[Start of Attachment]

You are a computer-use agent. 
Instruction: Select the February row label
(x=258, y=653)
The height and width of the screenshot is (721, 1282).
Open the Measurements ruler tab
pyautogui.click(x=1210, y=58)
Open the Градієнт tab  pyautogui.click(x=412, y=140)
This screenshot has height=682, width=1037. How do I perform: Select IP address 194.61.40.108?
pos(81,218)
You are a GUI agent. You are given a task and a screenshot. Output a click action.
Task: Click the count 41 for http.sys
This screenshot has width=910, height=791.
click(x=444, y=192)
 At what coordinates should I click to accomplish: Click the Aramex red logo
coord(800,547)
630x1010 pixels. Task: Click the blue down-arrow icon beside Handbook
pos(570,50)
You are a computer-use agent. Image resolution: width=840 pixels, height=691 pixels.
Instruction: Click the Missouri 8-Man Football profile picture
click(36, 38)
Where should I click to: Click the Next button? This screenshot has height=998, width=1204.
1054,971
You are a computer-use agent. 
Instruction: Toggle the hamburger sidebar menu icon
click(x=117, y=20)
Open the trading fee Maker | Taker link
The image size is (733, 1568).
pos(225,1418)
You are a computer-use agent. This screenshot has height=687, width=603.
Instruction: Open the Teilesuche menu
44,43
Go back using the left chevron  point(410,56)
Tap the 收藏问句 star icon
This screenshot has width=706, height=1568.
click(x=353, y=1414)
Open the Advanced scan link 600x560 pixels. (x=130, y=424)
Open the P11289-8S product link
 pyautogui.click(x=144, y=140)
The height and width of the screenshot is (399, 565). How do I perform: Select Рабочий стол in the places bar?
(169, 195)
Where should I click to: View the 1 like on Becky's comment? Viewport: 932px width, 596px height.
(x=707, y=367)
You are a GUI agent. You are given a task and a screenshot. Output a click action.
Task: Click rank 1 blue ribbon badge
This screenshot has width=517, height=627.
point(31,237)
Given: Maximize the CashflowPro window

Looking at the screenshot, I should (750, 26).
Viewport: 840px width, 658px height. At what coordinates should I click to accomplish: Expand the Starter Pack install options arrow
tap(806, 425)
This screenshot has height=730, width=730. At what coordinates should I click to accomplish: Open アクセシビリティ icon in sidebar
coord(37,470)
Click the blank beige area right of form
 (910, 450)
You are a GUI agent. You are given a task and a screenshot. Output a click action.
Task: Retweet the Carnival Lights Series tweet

[End of Attachment]

_Task description_: Would you restate, word for word, every line of the listing from its first line through the line with "You are a computer-use agent. Image"?

_Result for this task_:
You are a computer-use agent. 
Instruction: Select the February row label
(x=258, y=653)
The height and width of the screenshot is (721, 1282).
Open the Measurements ruler tab
pyautogui.click(x=1210, y=58)
Open the Градієнт tab  pyautogui.click(x=412, y=140)
This screenshot has height=682, width=1037. How do I perform: Select IP address 194.61.40.108?
pos(81,218)
You are a GUI agent. You are given a task and a screenshot. Output a click action.
Task: Click the count 41 for http.sys
This screenshot has width=910, height=791.
click(x=444, y=192)
 At what coordinates should I click to accomplish: Click the Aramex red logo
coord(800,547)
630x1010 pixels. Task: Click the blue down-arrow icon beside Handbook
pos(570,50)
You are a computer-use agent. Image resolution: width=840 pixels, height=691 pixels.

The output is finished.